A 'help wanted' sign is displayed in a Manhattan store on May 06, 2022 in New York City.
Why are experts talking about low unemployment like it's a bad thing?!
03:24 - Source: CNN Business
Minneapolis CNN  — 

US inflation at the wholesale level continued its downward slide in March with annualized price increases sinking dramatically to 2.7% from an upwardly revised 4.9%, according to the Producer Price Index released Thursday by the Bureau of Labor Statistics.

It’s the lowest annual level for the key inflation gauge since January 2021.

On a monthly basis, producer prices slumped by 0.5%, driven by falling goods prices, specifically lower energy prices. Prices for fresh and dry vegetables also fell, as did services, while the price indexes for categories such as light motor trucks, chicken eggs and meats moved higher.

Economists were expecting annual inflation, as measured by the PPI, to land at 3% for the 12 months ended in March and for no change from the month before.

“It’s good news that it looks like inflation is coming off the boil here,” Chris Rupkey, chief economist at FwdBonds, told CNN. “There is a pronounced slowing in producer goods, and if I had to bet, I would say that this is going to lead to lower prices for the goods sitting on the store shelves in the coming months.”

Core PPI, which excludes the more volatile components of food and energy, declined 0.1% for the month and, for the 12 months ended in March was up 3.4%, down from the upwardly revised level of 4.8%.

PPI is one of several closely watched inflation gauges. Because the producer-centric index captures price shifts upstream of the consumer, it’s sometimes looked to as a potential leading indicator of how prices may eventually land at the store level.

Since notching a 11.2% gain in June 2022, the PPI has seen a stark cooldown in the months since, as supply chains have got back into sync since being discombobulated by the pandemic and the sharp economic recovery that followed.

Consumer prices have come down as well, but at a more moderate pace.

The March Consumer Price Index, released Wednesday, was 5%, the lowest annualized rate since May of 2021, according to the BLS.

Much like CPI, the annual PPI also appears to have benefited from base effects, when year-over-year comparisons are volatile.

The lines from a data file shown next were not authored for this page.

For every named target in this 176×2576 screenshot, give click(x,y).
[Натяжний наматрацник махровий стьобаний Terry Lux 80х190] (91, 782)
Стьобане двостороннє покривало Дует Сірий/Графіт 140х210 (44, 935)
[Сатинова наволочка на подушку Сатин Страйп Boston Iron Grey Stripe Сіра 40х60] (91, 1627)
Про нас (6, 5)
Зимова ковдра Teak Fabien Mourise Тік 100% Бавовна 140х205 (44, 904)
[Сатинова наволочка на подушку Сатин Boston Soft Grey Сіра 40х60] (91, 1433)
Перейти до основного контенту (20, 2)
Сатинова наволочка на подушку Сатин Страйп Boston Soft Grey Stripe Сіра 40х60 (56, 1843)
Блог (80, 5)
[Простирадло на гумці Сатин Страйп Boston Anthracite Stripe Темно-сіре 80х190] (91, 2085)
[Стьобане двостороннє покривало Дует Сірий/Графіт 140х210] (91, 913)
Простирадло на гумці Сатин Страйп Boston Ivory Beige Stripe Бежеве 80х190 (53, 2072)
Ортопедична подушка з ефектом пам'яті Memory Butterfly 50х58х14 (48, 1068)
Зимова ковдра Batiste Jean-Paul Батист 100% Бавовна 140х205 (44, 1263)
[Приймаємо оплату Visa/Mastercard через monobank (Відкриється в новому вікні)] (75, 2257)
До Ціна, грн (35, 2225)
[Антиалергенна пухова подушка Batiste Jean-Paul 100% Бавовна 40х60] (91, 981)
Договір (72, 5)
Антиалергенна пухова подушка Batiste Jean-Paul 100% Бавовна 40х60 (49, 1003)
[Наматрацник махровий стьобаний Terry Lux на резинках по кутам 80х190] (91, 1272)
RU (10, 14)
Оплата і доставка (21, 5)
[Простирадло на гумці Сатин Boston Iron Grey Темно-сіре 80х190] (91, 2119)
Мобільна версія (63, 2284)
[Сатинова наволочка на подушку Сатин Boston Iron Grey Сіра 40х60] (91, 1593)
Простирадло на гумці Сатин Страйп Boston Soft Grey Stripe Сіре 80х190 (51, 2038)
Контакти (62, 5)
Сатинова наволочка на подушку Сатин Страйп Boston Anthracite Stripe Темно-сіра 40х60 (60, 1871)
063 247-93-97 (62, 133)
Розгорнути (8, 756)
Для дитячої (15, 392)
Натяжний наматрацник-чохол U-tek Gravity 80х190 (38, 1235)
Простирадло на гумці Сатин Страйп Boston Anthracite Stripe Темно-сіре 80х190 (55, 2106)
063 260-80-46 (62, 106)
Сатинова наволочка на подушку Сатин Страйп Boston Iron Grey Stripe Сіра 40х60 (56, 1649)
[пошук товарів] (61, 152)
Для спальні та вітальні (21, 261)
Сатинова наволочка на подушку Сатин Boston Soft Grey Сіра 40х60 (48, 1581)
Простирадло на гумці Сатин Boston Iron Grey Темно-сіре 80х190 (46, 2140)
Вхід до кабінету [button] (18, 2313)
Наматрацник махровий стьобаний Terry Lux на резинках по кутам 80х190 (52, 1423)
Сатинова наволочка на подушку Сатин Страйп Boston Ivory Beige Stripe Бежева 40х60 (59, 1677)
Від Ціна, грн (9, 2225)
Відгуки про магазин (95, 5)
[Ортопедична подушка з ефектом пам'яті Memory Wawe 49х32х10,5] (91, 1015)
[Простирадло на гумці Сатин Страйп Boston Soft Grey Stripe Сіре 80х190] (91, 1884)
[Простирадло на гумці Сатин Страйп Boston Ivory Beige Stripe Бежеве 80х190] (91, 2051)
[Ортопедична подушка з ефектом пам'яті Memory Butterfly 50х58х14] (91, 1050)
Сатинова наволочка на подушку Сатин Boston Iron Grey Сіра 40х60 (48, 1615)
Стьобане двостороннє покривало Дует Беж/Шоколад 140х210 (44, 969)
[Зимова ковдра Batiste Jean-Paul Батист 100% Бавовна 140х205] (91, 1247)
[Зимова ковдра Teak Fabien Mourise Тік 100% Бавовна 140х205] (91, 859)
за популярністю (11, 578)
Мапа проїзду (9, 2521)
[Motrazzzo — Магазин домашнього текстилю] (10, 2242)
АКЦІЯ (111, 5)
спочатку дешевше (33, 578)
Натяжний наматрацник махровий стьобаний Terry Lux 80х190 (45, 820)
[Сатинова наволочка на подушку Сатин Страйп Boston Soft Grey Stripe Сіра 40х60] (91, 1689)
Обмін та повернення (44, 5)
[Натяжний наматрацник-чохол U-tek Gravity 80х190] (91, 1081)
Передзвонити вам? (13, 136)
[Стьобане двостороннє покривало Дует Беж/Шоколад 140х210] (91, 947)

In March 2022, a time when Russia had just invaded Ukraine and food and energy prices skyocketed, the PPI shot up to a record 11.7%.

Month-to-month comparisons can be volatile, but the the PPI’s 0.5% drop seen in March did follow an unchanged reading in February.

Jobless claims on the rise

Separately on Thursday, the Department of Labor released the latest snapshot of jobless claims.

Initial weekly claims for unemployment insurance climbed to 239,000 for the week ended April 8, the highest level since January 2022. Continuing claims, which are filed by people who have received unemployment benefits for more than one week, dropped to 1.81 million for the week ended April 1, from 1.82 million the week before.

Weekly jobless claims, considered a proxy for layoffs, can be volatile and frequently subject to revision. Last week, the Labor Department made a series of significant adjustments to recent years’ data to better account for pandemic-era dynamics.

As of Thursday’s report, the four-week average for weekly claims was 240,000, slightly higher than what was seen before the onset of the pandemic.

“The labor market is softening,” Rupkey said. “And it’s not just softening, it’s starting to look worrisome.”

Unemployment is an indicator of recession, which Federal Reserve economists say became more likely following last month’s banking crisis, according to the minutes from the central bank’s March policy meeting released Wednesday.

Rupkey said the latest employment picture indicates a 50-50 chance of a downturn, but trends could become more clear in the coming weeks.

“When the labor market becomes unglued, it is like a runaway train: The layoffs start, and no one can stop it. It’s too late, and the Fed’s policy tightening has done too much,” he said.

“So right now, we’re not quite there. … If initial claims fall back under 200,000, where they were for a couple of weeks at the start of the year, then OK, the recession is off. But if it climbs further — 250,000, 260,000 — I would be worried,” he said.